Bir siyasetçi düşünün ki, halkı onu devleti yönetmesi ve yönetirken değiştirmesi için üç kez üst üste, hem de büyük bir teveccühle seçmiş; devletin hâkim zihniyetinin temel direği olan Anayasa’yı değiştirmek istediğinde sandıklar gürlemiş; Kürt meselesini çözme vaadinde bulunduğunda, hatta bunun için PKK ile müzakereye onay verdiği ortaya çıktığında oyları azalmamış, artmış.
Bir siyasetçi düşünün ki, halkı onu tam da “Kasımpaşalı” olduğu için, halkın içinden geldiği için, devletin sillesini yediği ve devlete kafa tuttuğu için, devleti değiştirmek gerektiğini söylediği ve bunu denediği için seviyor. Bir siyasetçi düşünün ki, başka devletlerin yöneticilerine “Siz öldürmeyi iyi bilirsiniz” diye çıkıştığı ve “Kendi halkını katleden bir yönetimin meşruiyeti kalmaz; bırak git” çağrısı yaptığı zaman, kendi halkının da, o devletlerin zulmünü çeken halkların da baştacı oluyor.
Ve aynı siyasetçi, aynı Erdoğan, gün gelip kendi devletine ait jetler, kendi devletinin yanlış istihbaratıyla, yanlış hedefe kilitlenip, kendi halkını bombalayarak, çoğu çocuk yaşta otuz beş insanı öldürdüğünde “gık” diyemiyor; ne devletin sillesini yemiş bir halk çocuğundan, bir Kasımpaşalı’dan beklenecek “insanî” tepkiyi görebiliyoruz ondan ne de devleti değiştirecek, Kürt meselesini çözecek diye kendisine umut bağlanan bir siyasetçiden beklenecek “demokrat” tepkiyi.
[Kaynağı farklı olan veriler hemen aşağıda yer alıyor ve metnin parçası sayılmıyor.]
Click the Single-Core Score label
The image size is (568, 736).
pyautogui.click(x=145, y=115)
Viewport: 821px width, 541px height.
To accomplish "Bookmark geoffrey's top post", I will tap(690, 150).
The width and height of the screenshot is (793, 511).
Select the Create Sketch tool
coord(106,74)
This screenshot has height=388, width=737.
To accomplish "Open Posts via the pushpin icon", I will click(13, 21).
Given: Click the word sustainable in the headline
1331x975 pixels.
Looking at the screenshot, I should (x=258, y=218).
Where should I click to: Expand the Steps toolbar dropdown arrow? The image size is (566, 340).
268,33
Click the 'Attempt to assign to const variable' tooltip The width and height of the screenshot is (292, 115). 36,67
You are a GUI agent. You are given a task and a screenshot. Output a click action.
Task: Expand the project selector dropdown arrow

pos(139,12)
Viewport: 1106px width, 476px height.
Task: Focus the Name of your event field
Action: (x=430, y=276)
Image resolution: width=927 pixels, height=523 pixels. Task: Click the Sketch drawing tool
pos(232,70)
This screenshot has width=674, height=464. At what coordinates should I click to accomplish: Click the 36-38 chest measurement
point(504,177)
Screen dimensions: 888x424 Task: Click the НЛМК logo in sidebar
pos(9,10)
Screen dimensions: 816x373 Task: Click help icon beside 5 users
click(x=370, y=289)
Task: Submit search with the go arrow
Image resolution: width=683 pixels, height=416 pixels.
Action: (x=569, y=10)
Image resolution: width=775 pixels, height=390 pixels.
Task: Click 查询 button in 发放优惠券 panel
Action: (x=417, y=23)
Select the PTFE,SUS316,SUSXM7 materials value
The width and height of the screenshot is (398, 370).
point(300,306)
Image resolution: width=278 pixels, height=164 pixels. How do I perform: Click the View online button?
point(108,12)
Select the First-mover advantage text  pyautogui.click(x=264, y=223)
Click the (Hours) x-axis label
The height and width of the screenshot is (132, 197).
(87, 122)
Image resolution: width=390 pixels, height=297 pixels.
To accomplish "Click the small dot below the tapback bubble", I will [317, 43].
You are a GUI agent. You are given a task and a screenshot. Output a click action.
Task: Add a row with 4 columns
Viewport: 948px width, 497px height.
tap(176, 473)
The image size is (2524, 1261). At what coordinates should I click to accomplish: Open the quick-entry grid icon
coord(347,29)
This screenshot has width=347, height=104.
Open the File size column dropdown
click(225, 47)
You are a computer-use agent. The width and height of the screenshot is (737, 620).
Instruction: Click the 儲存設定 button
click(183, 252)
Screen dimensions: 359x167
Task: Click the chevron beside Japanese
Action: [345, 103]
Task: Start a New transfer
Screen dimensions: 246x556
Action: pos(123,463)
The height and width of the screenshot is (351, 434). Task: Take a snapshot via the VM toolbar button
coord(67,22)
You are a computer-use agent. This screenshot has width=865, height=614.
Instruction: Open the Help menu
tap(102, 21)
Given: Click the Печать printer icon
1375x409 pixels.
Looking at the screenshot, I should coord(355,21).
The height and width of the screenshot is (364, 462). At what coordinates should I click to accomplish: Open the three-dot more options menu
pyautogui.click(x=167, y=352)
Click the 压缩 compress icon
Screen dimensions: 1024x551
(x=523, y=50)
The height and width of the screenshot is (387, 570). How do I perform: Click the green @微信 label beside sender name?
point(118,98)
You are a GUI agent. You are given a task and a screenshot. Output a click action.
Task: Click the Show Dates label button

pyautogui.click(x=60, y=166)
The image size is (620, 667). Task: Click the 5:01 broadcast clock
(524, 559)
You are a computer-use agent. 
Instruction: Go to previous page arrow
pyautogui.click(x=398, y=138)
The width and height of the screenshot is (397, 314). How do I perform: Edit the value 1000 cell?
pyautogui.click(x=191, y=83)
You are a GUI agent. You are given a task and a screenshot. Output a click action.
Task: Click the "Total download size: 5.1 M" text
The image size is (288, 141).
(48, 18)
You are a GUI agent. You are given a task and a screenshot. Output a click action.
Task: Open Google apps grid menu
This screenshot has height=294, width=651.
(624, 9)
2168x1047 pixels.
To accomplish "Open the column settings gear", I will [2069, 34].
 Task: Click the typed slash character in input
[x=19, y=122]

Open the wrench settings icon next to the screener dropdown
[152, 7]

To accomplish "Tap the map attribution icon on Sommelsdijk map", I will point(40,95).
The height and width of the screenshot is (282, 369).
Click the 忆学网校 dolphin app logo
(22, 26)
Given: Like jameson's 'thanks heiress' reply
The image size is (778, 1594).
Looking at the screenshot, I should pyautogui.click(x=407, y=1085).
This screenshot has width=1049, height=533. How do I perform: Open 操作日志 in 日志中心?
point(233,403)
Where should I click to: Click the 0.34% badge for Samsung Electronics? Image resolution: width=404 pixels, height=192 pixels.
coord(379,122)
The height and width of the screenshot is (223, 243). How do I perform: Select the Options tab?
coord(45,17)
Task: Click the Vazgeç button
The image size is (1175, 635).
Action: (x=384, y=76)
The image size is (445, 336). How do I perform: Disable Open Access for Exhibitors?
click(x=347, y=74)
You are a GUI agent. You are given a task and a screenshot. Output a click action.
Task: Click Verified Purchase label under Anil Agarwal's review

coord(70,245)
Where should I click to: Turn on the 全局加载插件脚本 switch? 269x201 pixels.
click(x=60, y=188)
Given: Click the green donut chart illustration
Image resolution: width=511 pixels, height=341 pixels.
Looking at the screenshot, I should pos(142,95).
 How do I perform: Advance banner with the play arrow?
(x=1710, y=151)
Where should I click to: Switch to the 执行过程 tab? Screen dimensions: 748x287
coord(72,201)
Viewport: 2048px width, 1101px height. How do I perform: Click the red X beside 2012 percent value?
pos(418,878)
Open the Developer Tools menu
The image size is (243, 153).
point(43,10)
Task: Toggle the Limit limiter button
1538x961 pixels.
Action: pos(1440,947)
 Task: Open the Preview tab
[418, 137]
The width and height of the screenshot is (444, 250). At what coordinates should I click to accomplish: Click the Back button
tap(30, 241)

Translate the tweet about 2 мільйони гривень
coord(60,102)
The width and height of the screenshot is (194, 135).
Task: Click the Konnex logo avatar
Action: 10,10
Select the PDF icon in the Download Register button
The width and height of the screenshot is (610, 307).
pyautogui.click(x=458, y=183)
Aynı siyasetçi, aynı Erdoğan, devletin Uludereli otuz beş köylüyü öldürmesiyle ilgili olarak partisinin Meclis grubunda konuşurken, “Allah’tan rahmet niyaz ediyorum” deyip geçiyor sadece; o köylülerden, o köylülerin zorlandıkları hayattan, yaşadıkları acıdan, ölenlerin adlarından, yaşlarından, ailelerinden, “Irak sınırında yaşanan olay” diye insansızlaştırılan hadisede hayatı sona eren ya da sonsuza dek değişen insanların kendilerinden söz etmek, vekillerini ölenlerin anısına saygı duruşuna davet etmek aklına bile gelmiyor.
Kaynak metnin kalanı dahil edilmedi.